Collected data
######
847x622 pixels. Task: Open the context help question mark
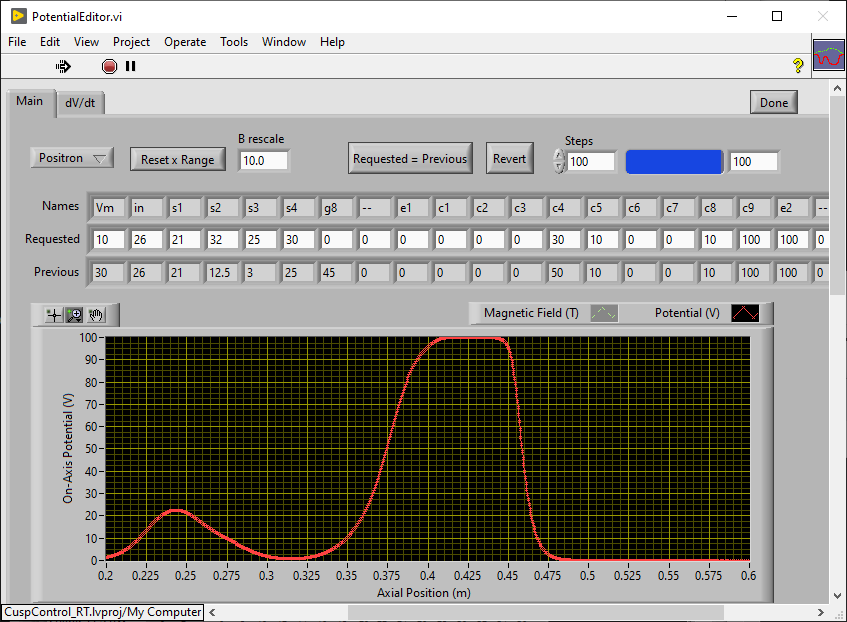pyautogui.click(x=798, y=66)
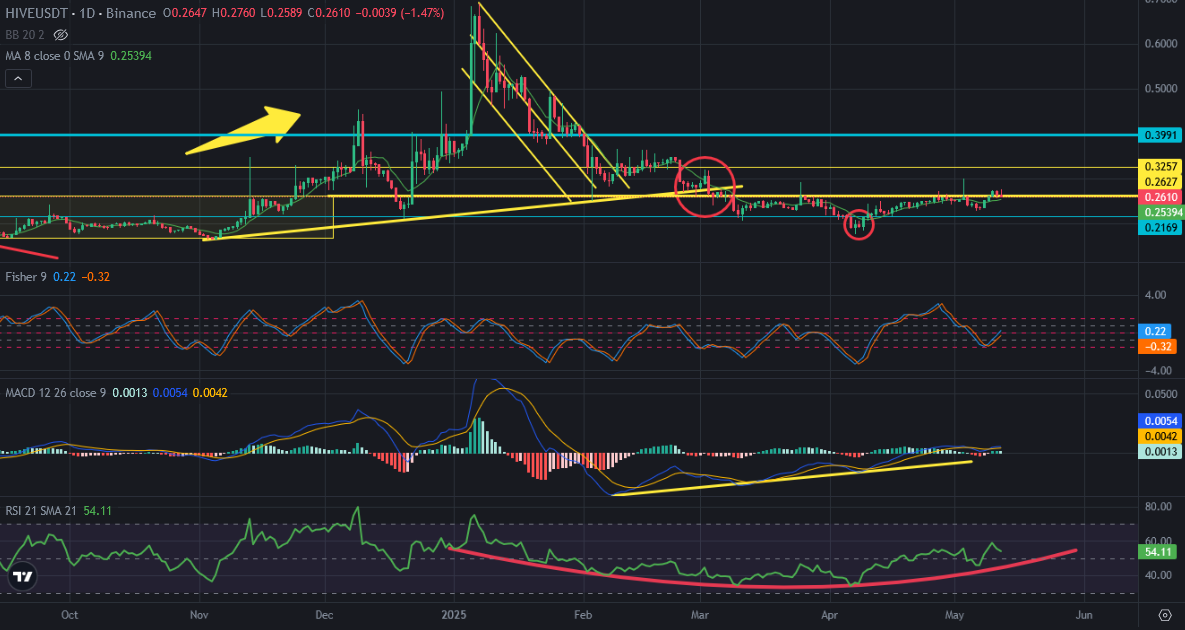Open chart settings hexagon gear icon
Screen dimensions: 1185x630
coord(1165,615)
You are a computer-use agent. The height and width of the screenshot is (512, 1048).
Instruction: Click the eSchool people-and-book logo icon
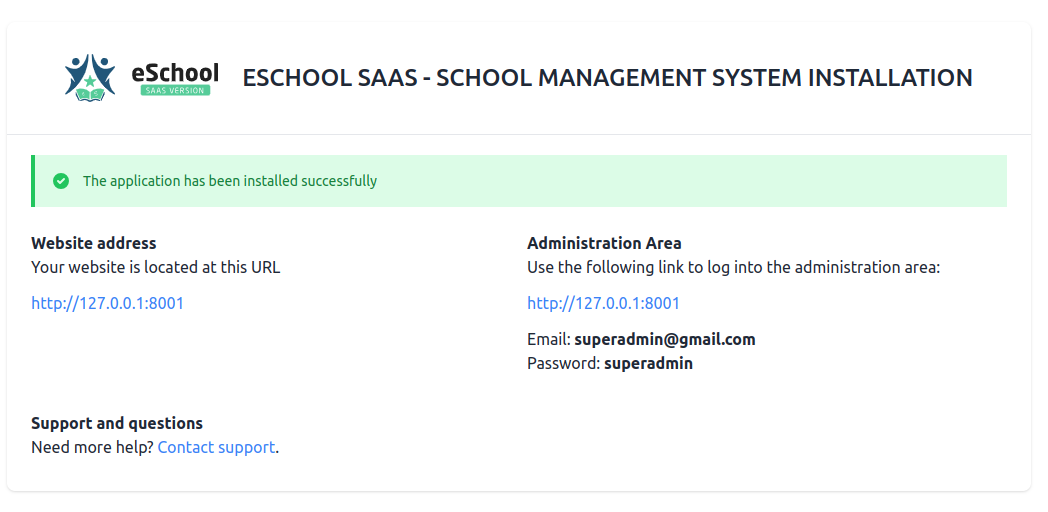point(90,76)
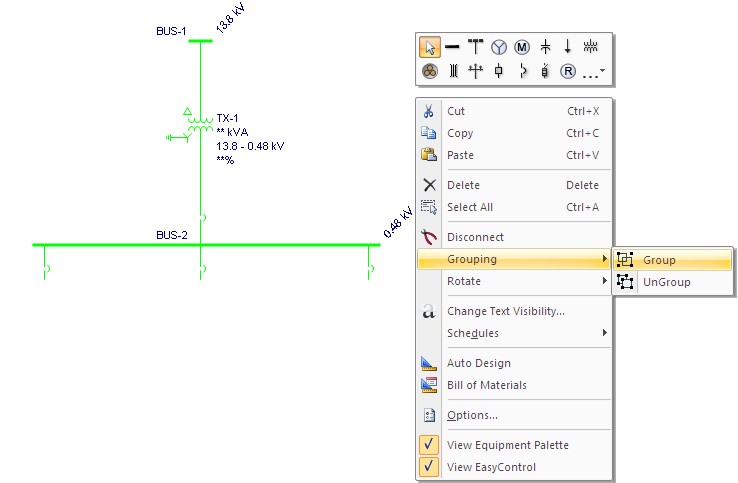Screen dimensions: 738x483
Task: Select the cable three-conductor icon
Action: click(430, 71)
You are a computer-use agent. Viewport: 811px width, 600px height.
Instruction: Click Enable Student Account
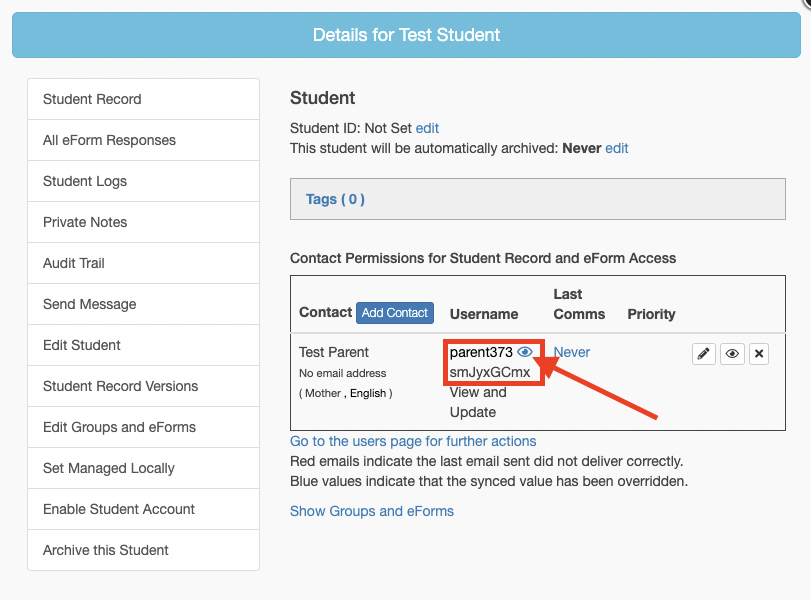[119, 509]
######
→ TASK REQUIREMENTS
Every word of the data should be reproduced exactly; please omit any pictures.

→ RESULT OF THE TASK
847x622 pixels. Task: Open the context help question mark
pyautogui.click(x=798, y=66)
Open chart settings hexagon gear icon
Screen dimensions: 1185x630
coord(1165,615)
You are a computer-use agent. The height and width of the screenshot is (512, 1048).
Instruction: Click the eSchool people-and-book logo icon
point(90,76)
Screen dimensions: 738x483
Task: Select the cable three-conductor icon
Action: click(430, 71)
You are a computer-use agent. Viewport: 811px width, 600px height.
Instruction: Click Enable Student Account
[119, 509]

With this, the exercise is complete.